La foi c’est cette confiance de base : quelles que soient nos capacités de compréhension, nos interrogations et nos désarrois, nous gardons l’infinie noblesse d’être Enfant de Dieu.

 

L'utilité de la lamentation, Esaïe 64.4 à 11

Seigneur, est-ce que ces malheurs ne te touchent pas ? Est-ce que tu peux garder le silence et nous écraser d’une honte insupportable ? (v 11)

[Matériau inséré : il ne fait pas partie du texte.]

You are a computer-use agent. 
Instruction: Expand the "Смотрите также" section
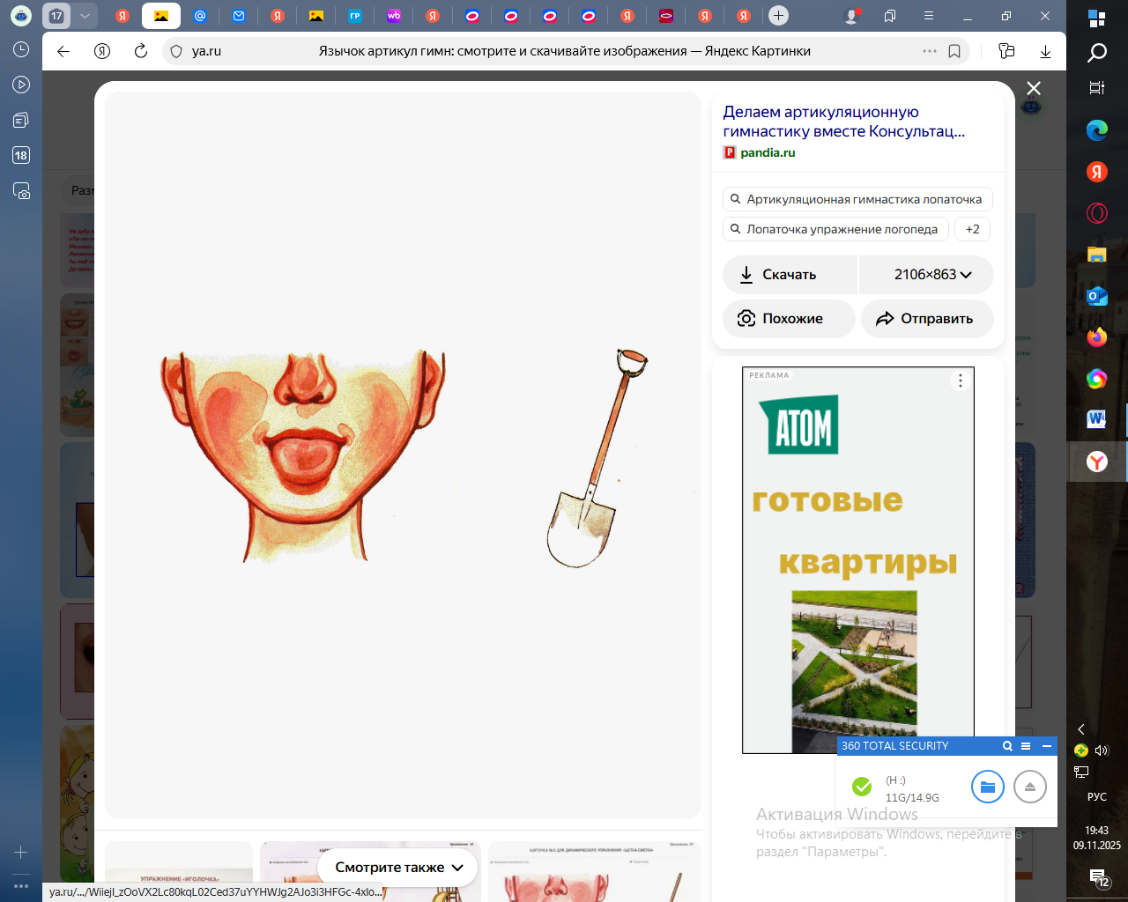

Il est assez mal vu de se lamenter. Lorsqu’une personne se plaint nous avons envie de lui dire : Prend-toi en main comme si elle était responsable de son malheur ou, encore plus cruel : Il y des situations pires que la tienne comme si, le malheur des autres pouvait atténuer les souffrances de l’un ! Rien de tel dans la Bible. Le malheur est pris au sérieux et considéré comme une anomalie. La lamentation en devient légitime et c’est un des moyens offert par Dieu pour atténuer les souffrances. La lamentation est même ici teintée de reproche envers Dieu, preuve que le malheur est une situation illégitime. Ce qui est légitime, c’est une vie de bénédiction. Il n’est bien sûr pas question de se complaire dans son malheur, de se satisfaire des lamentations ou d’envahir les autres avec nos pleurs. Il s’agit simplement de se révolter contre le mal en rappelant que l’humain est destiné à la bénédiction. Bien utilisée, la lamentation peut se transformer en énergie pour renaître et repartir à l’assaut de l’existence.